→ WHAT YOU WILL DO:
Only lines containing the word "todas" belong in the answer; copy each one from the records.

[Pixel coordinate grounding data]

=== Begin Enclosure ===

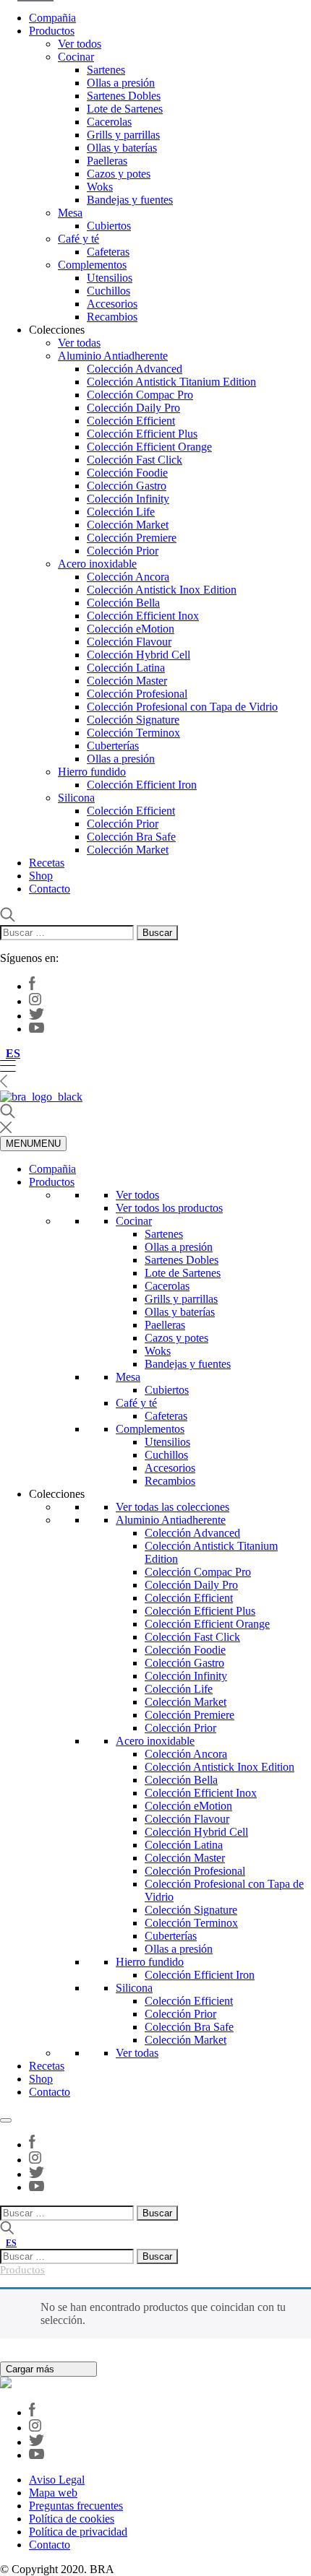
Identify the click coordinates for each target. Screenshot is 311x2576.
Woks (100, 187)
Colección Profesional (137, 694)
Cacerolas (109, 122)
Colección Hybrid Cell (138, 655)
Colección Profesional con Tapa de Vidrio (182, 707)
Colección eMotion (130, 629)
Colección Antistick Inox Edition (162, 590)
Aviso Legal (57, 2479)
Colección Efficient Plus (142, 434)
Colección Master (127, 681)
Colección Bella (123, 603)
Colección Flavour (129, 642)
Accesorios (112, 304)
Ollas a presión (121, 83)
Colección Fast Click (134, 460)
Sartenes (106, 70)
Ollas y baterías (122, 148)
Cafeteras (108, 252)
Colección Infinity (128, 499)
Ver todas (79, 343)
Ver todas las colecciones (172, 1507)
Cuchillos (108, 291)
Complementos (92, 265)
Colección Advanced (134, 369)
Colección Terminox (133, 733)
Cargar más (31, 2369)
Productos (51, 31)
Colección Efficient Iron (142, 785)
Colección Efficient (131, 421)
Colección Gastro (126, 486)
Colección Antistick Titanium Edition (171, 382)
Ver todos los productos (169, 1208)
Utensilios (109, 278)
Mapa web (53, 2492)
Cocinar (76, 57)
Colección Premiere (131, 538)
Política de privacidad (78, 2531)
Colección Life (121, 512)
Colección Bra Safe (131, 837)
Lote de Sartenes (125, 109)
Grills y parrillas (123, 135)
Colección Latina (126, 668)
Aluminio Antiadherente (113, 356)
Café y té (78, 239)
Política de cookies (71, 2518)
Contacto (49, 888)
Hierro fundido (92, 772)
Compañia (52, 18)
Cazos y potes (118, 174)
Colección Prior (122, 551)
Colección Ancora (128, 577)
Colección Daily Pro (133, 408)
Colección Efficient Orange (149, 447)
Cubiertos (109, 226)
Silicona (76, 798)
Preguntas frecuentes (76, 2505)
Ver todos (79, 44)
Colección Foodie (127, 473)
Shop (41, 875)
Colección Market (128, 525)
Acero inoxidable (97, 564)
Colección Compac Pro (140, 395)
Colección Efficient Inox (143, 616)
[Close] (6, 2120)
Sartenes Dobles (124, 96)
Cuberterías (113, 746)
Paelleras (107, 161)
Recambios (112, 317)
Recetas (46, 863)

=== End Enclosure ===

→ RESPONSE AREA:
Ver todas (79, 343)
Ver todas las colecciones (172, 1507)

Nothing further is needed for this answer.